Minister of Labour and Social Services
- In office 1952–1956
- Preceded by: Tuan Burhanudeen Jayah
- Succeeded by: T. B. Ilangaratne

Minister of Home Affairs
- In office March 1960 – July 1960
- Preceded by: T. B. Ilangaratne
- Succeeded by: Maithripala Senanayake

Member of State Council
- In office 1942–1947
- Preceded by: A. E. Goonesinghe
- Succeeded by: Council abolished

Member of the Ceylon Parliament for Colombo Central
- In office 1950–1956
- Preceded by: Tuan Burhanudeen Jayah
- Succeeded by: M. S. Themis
- In office 1960–1965
- Preceded by: M. S. Themis
- Succeeded by: Falil Caffoor

Personal details
- Born: 3 February 1899 Hultfsdorp, Colombo, Ceylon
- Died: 19 October 1994 (aged 94)
- Party: United National Party
- Spouse: Noor Rahmaniya Marikar-Bawa
- Alma mater: Hameed Al Husseinie College, Cathedral College Kotahena, S. Thomas' College, Mount Lavinia, University of Edinburgh
- Profession: Physician, politician

= M. C. M. Kaleel =

Ceylonese physician, social worker and politician

Mohamed Cassim Mohamed Kaleel (3 February 1899 - 19 October 1994) was a Ceylonese physician, social worker and politician.

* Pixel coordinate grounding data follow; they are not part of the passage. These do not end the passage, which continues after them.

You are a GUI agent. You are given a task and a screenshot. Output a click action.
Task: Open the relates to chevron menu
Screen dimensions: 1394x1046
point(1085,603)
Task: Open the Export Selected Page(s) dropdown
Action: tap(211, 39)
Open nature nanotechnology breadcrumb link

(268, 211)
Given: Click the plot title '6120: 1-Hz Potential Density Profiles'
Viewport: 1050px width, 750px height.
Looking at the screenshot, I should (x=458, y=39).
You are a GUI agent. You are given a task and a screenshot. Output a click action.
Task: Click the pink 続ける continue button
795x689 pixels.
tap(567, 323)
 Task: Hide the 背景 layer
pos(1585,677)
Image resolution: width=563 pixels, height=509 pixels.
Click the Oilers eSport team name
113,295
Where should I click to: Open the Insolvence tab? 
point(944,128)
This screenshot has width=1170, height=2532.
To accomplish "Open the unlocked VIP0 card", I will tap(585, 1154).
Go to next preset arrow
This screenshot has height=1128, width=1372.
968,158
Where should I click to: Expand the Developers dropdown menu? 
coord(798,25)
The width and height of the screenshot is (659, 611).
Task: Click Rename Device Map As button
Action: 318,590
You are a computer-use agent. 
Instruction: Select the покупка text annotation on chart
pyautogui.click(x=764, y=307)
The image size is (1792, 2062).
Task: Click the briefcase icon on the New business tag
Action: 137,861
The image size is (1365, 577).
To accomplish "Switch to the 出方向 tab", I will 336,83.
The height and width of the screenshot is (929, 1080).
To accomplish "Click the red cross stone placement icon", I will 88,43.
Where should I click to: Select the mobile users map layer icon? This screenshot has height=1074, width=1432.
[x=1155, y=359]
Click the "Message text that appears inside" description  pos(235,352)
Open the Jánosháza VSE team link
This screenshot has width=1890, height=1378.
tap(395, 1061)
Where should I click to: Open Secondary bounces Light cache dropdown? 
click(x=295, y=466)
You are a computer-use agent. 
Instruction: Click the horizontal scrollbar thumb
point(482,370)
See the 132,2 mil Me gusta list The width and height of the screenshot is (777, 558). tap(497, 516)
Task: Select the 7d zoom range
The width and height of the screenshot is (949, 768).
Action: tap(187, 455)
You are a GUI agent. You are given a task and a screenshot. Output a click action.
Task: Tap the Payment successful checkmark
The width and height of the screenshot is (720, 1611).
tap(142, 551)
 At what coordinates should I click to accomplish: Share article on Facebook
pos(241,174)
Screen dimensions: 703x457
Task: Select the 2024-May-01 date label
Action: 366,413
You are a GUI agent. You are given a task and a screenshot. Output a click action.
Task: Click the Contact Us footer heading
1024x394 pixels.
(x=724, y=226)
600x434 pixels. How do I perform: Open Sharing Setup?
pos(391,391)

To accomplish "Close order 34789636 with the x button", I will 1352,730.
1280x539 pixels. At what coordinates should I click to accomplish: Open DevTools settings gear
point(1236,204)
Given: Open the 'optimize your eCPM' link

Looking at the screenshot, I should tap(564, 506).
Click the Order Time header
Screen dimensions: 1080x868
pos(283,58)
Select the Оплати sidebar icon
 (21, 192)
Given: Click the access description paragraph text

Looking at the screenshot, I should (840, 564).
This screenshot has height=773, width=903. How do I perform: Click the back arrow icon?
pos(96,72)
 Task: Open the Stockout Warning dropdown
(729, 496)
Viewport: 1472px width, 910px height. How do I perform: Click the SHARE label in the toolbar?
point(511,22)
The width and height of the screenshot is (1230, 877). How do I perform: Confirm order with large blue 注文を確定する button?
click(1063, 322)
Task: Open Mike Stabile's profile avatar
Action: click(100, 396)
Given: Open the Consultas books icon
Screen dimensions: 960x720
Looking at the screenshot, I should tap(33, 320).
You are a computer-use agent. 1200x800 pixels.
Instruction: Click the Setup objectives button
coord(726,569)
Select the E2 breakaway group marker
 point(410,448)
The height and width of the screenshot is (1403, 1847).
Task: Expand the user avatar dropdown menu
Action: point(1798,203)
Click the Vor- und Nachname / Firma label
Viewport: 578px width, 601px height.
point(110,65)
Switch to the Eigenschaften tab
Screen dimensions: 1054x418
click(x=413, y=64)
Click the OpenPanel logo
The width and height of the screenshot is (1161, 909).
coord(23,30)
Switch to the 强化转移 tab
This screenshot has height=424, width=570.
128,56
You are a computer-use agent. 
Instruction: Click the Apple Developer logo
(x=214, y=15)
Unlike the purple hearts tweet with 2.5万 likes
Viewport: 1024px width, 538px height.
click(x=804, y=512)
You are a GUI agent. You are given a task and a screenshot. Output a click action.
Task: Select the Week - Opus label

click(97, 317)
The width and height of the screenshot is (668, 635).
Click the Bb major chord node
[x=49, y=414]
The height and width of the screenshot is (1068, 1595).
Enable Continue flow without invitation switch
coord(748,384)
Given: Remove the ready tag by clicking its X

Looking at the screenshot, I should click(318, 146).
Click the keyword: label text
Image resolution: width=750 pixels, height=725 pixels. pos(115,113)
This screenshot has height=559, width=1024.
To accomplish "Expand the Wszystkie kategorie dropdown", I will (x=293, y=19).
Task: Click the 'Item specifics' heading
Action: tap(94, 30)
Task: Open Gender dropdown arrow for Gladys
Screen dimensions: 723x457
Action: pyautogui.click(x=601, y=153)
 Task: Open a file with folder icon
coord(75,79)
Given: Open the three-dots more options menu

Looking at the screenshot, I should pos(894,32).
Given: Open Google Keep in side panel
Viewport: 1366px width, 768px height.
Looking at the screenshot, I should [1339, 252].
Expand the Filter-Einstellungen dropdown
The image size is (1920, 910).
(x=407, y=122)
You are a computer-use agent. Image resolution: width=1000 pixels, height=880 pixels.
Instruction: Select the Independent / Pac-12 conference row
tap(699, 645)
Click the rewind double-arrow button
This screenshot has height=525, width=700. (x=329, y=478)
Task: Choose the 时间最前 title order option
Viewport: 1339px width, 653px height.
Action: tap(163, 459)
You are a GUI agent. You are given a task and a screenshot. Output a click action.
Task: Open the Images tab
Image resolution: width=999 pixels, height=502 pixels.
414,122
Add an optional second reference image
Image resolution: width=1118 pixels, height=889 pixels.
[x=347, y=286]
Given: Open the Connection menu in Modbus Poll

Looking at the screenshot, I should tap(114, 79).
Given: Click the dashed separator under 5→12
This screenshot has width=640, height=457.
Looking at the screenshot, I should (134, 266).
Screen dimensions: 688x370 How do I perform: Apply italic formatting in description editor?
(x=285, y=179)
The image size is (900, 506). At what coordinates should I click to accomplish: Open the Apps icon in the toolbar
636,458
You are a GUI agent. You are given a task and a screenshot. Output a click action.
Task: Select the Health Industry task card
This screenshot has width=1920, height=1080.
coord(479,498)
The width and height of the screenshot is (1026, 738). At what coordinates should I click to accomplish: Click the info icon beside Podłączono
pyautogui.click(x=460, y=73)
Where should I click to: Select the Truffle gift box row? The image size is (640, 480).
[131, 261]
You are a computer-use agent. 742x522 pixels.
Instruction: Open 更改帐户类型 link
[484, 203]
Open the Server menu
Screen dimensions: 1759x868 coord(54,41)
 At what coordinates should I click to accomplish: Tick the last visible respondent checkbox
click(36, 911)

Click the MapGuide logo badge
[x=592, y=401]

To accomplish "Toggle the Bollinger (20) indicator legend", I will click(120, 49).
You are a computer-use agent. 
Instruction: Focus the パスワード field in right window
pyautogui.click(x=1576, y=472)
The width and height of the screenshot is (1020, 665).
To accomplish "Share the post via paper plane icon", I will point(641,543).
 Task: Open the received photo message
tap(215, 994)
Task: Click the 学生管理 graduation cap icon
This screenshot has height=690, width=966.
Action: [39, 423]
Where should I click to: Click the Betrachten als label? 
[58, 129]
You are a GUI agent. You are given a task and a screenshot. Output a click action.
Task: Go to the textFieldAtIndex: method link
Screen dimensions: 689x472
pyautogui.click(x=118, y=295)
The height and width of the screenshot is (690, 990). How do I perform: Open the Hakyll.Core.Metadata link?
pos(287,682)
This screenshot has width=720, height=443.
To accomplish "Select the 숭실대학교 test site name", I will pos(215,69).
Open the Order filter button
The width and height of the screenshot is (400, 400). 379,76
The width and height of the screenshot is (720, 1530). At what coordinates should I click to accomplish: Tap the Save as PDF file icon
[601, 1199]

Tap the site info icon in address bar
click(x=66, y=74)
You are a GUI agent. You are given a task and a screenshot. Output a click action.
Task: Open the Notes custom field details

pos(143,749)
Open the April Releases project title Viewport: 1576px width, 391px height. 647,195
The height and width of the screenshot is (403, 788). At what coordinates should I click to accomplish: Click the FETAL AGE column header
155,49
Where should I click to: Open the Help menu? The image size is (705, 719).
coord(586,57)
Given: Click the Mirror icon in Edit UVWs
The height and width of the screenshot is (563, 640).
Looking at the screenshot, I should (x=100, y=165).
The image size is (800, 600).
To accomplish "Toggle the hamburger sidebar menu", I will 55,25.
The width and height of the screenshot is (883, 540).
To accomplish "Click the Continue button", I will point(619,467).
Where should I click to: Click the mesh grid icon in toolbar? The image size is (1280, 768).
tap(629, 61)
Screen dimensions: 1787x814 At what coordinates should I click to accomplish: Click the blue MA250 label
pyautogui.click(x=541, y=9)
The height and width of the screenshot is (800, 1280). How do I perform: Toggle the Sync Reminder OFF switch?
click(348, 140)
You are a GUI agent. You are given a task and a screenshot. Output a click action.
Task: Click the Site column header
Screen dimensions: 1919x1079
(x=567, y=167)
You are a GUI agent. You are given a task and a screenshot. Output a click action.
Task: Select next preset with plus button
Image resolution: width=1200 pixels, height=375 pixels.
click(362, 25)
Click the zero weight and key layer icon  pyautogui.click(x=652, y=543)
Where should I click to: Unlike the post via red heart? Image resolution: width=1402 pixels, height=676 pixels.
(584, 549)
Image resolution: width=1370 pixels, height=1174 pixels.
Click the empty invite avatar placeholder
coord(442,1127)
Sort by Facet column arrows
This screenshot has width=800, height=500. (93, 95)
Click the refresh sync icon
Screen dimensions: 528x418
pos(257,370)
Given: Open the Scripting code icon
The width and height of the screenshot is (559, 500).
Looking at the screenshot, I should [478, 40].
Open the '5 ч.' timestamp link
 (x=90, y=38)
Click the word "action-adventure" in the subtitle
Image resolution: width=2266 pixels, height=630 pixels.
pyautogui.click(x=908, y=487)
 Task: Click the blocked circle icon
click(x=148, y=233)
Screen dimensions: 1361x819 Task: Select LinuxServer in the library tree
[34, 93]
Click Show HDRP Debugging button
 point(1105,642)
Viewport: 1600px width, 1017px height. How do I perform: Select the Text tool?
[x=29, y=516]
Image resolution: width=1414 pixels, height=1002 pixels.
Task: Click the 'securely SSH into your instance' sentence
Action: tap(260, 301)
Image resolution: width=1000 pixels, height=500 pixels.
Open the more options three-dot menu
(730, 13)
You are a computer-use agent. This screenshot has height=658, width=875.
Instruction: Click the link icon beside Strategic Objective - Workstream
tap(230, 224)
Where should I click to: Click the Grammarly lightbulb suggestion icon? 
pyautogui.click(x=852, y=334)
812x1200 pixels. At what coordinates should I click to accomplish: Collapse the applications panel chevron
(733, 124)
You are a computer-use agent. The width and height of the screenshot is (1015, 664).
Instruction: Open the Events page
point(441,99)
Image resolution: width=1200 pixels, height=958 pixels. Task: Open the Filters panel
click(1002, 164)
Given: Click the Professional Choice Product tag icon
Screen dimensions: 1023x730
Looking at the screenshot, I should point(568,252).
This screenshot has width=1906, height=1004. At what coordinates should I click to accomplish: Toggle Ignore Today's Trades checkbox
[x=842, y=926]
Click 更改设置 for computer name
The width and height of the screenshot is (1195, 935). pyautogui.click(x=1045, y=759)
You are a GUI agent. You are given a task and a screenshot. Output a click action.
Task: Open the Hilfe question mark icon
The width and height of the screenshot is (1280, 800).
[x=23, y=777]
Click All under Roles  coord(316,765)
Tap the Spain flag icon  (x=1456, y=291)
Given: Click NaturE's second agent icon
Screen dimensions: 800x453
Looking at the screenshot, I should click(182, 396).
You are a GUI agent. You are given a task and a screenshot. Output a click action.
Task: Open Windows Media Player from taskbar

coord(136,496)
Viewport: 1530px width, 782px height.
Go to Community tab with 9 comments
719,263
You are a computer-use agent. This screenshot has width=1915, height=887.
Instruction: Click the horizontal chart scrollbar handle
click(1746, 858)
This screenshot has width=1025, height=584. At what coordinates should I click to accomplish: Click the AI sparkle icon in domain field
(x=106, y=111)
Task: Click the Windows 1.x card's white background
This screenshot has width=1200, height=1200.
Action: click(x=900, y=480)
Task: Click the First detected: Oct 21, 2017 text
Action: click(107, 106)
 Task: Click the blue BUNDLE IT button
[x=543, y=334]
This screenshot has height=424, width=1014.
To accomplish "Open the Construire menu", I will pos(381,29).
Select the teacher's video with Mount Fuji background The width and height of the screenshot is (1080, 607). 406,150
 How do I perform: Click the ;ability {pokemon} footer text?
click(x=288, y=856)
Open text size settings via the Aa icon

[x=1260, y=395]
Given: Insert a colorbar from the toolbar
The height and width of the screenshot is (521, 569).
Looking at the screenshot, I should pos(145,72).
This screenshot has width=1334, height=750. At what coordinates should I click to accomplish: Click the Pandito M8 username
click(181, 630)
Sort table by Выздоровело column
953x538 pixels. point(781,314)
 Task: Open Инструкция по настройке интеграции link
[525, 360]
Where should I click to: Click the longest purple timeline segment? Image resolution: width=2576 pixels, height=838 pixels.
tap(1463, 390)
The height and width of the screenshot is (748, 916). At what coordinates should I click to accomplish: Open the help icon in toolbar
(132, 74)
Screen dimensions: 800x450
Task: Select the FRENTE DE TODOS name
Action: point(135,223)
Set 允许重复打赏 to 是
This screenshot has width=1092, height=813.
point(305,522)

Mohammad Cassim Mohammad Kaleel was born on 3 February 1899, the second son of Cassim Lebbe Marikar, a businessman and Moulavi (Islamic teacher) and Yousoof Sulaiha, in Hultsdorf, Colombo. He began his education at the Hameed Al Husseinie College (former Hameediya Arabic School), followed by Cathedral College Kotahena, finishing his schooling at S. Thomas' College, Mount Lavinia. Kaleel then attended the University of Edinburgh, where he graduated with a medical degree, which he followed with post-graduate qualifications in medicine.

In 1942 following the dismal of A. E. Goonesinghe from the State Council of Ceylon the All Ceylon Muslim League nominated Kaleel to run for the Colombo Central seat. He comfortably defeated his main opponent, Jinendrasinghe, and was sworn in as a member of the State Council.

In 1945 Kaleel suffered his first heart attack and was unable to join the Muslim League Delegation, which gave evidence before the Soulbury Commission nor was he able to attend the inaugural meeting of the United National Party.

At the 1st parliamentary election, held between 23 August 1947 and 20 September 1947, he acceded to Tuan Burhanudeen Jayah representing the United National Party in the Colombo Central electorate. Jayah was subsequently elected as the second member for Colombo Central, and was appointed as Minister of Labour and Social Services in the D. S. Senanayake cabinet. In 1950, Jayah resigned from parliament and cabinet minister to assume duties as the county's first High Commissioner to Pakistan.

In the following by election for the vacant seat, on 6 May 1950, Kaleel, running as the United National Party candidate, defeated his nearest rival, Dr. S. A. Wickramasinghe representing the Communist Party of Ceylon, by 2,295 votes.

At the 2nd parliamentary election held between 24 May 1952 and 30 May 1952, he was elected as the second member for Colombo Central. Kaleel was appointed as Minister for Labour in the First Dudley Senanayake cabinet, a post he continued to hold in the subsequent Kotelawala cabinet.

In 1956, at the 3rd parliamentary election he failed to secure one of the three seats in the Colombo Central electorate losing to the Mahajana Eksath Peramuna candidate, M. S. Themis, by a mere thirty five votes.

At the parliamentary elections in March 1960 Kaleel was elected as the first member for Colombo Central and was appointed as Minister of Home Affairs in second Dudley Senanayake cabinet.

In the subsequent parliamentary election in July 1960 the United National Party was defeated however Kaleel retained his seat as third member for Colombo Central. He declined to contest the following parliamentary elections in 1965 standing aside for Falil Caffoor.

Kaleel served as the United National Party president from 1990 until his death in October 1994, having earlier served as the party's treasurer and vice-president.

In 1986 the Government of Sri Lanka awarded Kaleel the civilian honour of Deshamanya.